Allier l’audace et la curiosité
Présidente de l’INRA et du Conseil d’administration de l’École polytechnique, Marion Guillou offre un bel exemple de carrière originale. Poussée par l’envie de comprendre et l’audace d’entreprendre, elle commente quelques points forts de son métier et de ses multiples activités complémentaires.
REPÈRES
Polytechnicienne (73), docteur en physicochimie des biotransformations, Marion Guillou a été chercheur à l’université de Nantes, déléguée régionale à la recherche et à la technologie, attachée agricole de l’ambassade de France à Londres, directrice générale de l’alimentation au ministère de l’Agriculture, directrice générale de l’Institut national de la recherche agronomique (INRA), qu’elle préside depuis juillet 2004.

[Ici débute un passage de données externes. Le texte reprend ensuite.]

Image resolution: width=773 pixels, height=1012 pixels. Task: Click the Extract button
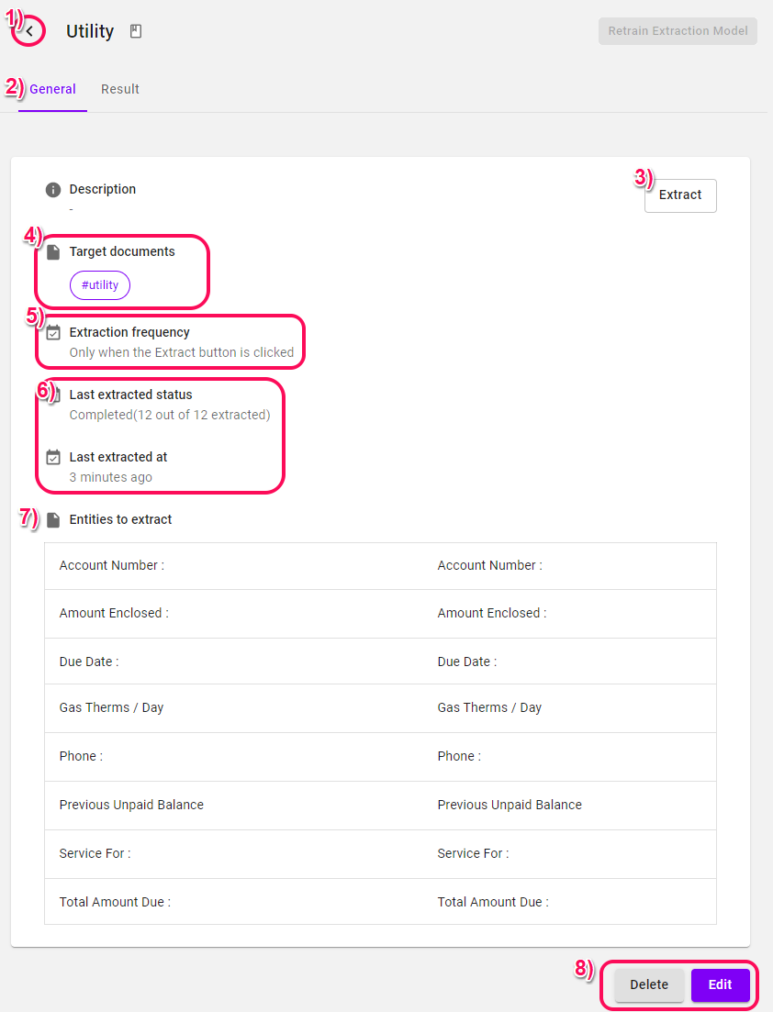tap(680, 195)
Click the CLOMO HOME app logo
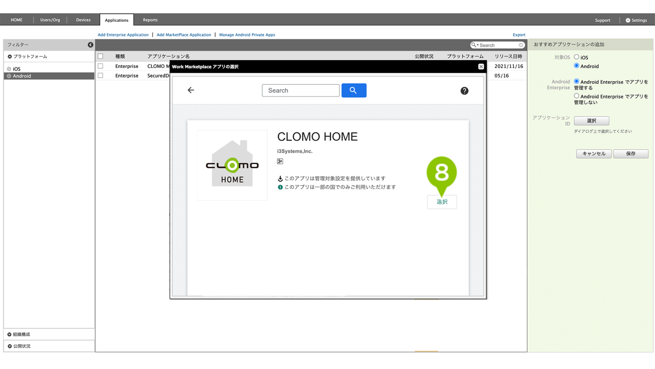Viewport: 655px width, 369px height. [232, 165]
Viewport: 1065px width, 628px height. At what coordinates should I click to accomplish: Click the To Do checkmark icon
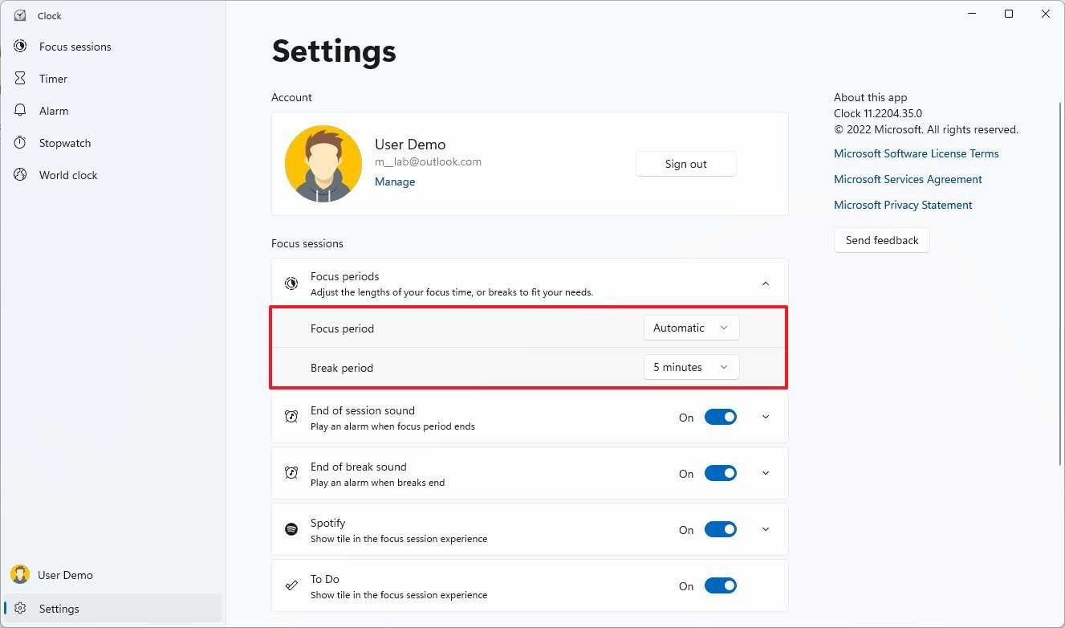tap(291, 585)
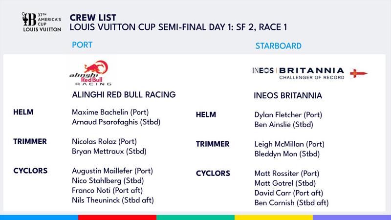Click the America's Cup Louis Vuitton logo
The width and height of the screenshot is (391, 220).
click(42, 22)
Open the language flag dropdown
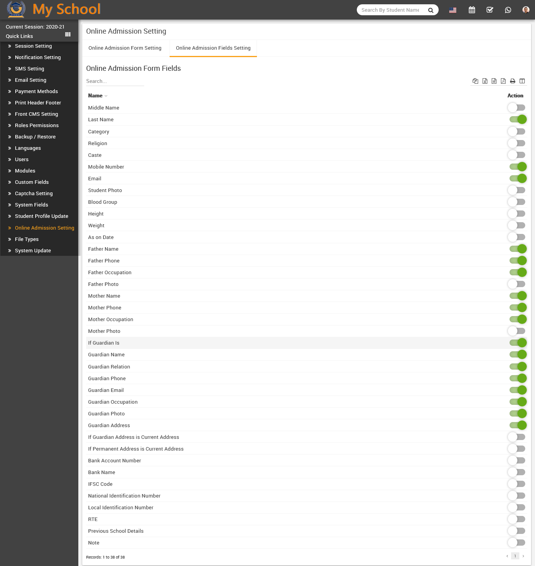This screenshot has width=535, height=566. point(453,10)
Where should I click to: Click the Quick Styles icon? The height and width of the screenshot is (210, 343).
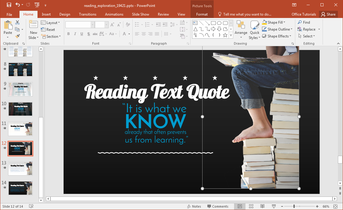point(254,30)
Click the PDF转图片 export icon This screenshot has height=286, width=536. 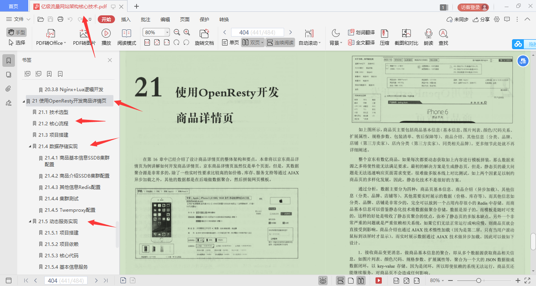(84, 37)
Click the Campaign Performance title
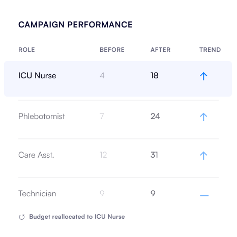 (x=75, y=24)
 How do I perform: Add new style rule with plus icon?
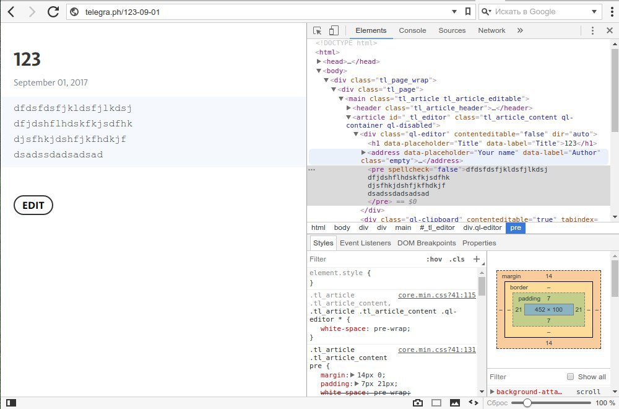pos(477,259)
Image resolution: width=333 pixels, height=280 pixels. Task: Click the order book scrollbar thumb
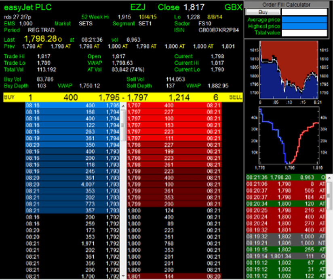tap(123, 125)
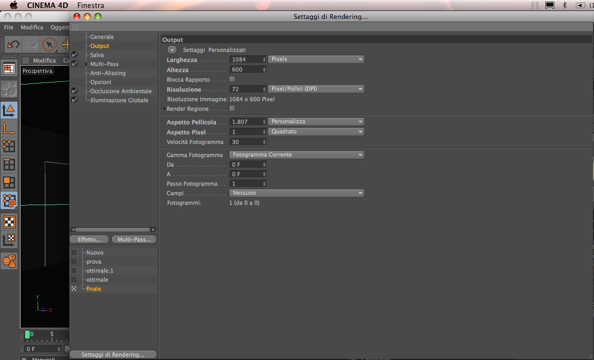Click the layout grid icon in left palette
The width and height of the screenshot is (594, 360).
(x=9, y=69)
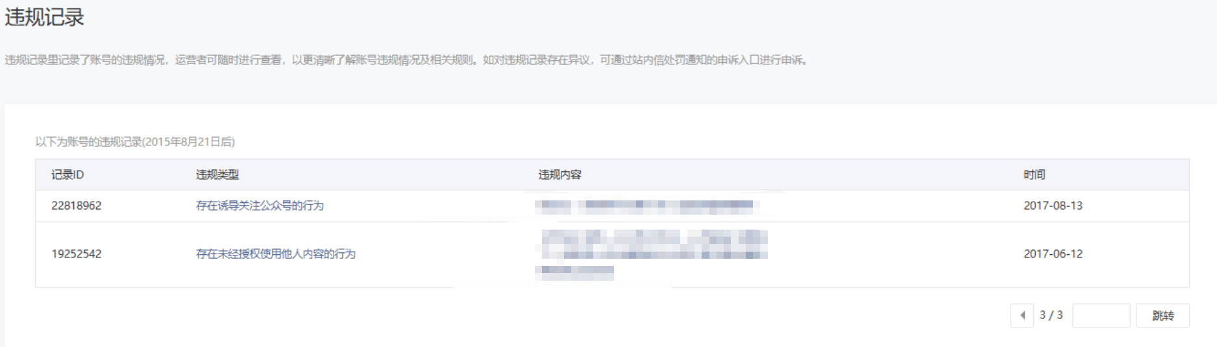
Task: Click blurred violation content of second record
Action: point(651,254)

« J’ai bien aimé la dernière carte de vœux de l’École polytechnique, commente Marion Guillou, avec la photographie de nos jeunes rameuses parties à la conquête de l’Atlantique. Elles nous vantent l’audace d’entreprendre. C’est collectif, courageux, pas gagné d’avance. Cela nécessite de prendre des risques. C’est ainsi qu’il faut mener une carrière. »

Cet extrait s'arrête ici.